Pudło po pierwszym malowaniu. Po nałożeniu lakieru ujawniły się wady
i niedoróbki robótek ręcznych. Te usunąłem szpachlując i szlifując w miejscach, które tego wymagały. Ponownie nałożona warstwa lakieru stanowiła odpowiedniej barwy podkład pod kalkomanie, a ostatecznie na tym podkładzie przeprowadziłem "skomplikowany" proces odwzorowania śladów
eksploatacji, pokazanych na fotografiach w części 1. Malowałem pędzlem, farbą nieco rozcieńczoną. Do tła użyłem "słynnego" Humbrola n. 113, który dość dobrze udaje
wyblakły czerwony tlenkowy. Nie starałem się
uzyskać idealnie jednolitej powierzchni, uzyskując przebarwienia i błyski, które
później drogą nanoszenia kolejnych warstw przekształciły się w ściany obdrapane, z wykwitami rdzy i zaciekami, oraz
brudem.
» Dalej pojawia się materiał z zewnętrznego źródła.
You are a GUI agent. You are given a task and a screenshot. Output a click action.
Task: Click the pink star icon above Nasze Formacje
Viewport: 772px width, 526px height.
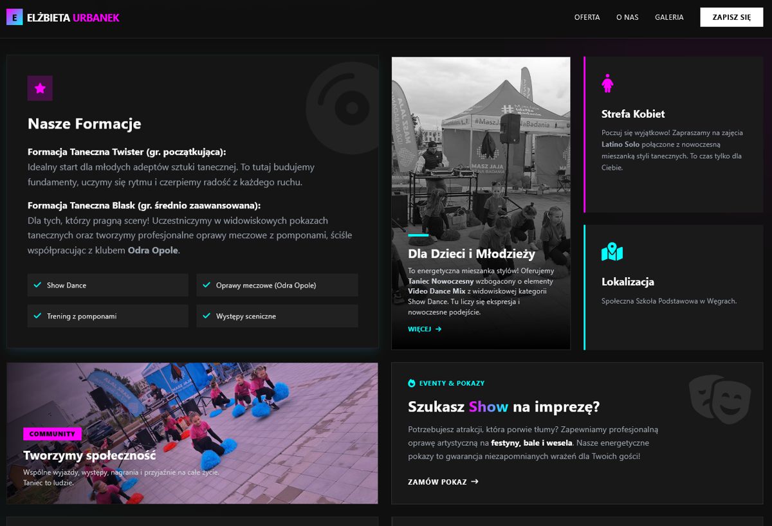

Z nowości pojawiły się wzmocnienia w miejscu połączeń ostojnic z czołownicami (z pręcików z polistyrenu) i kątowniki na
narożach (z papieru ksero nasączonego klejem cyjanoakrylowym).
Dodałem także mosiężne zderzaki wraz płytkami podzderzakowymi (w ofercie sklepu Świat Modeli Kotebi). Oczywiście wcześniej zeskrobałem z czołownic płytki oryginalne. Od teraz to pudełko zaczynało przypominać wagon.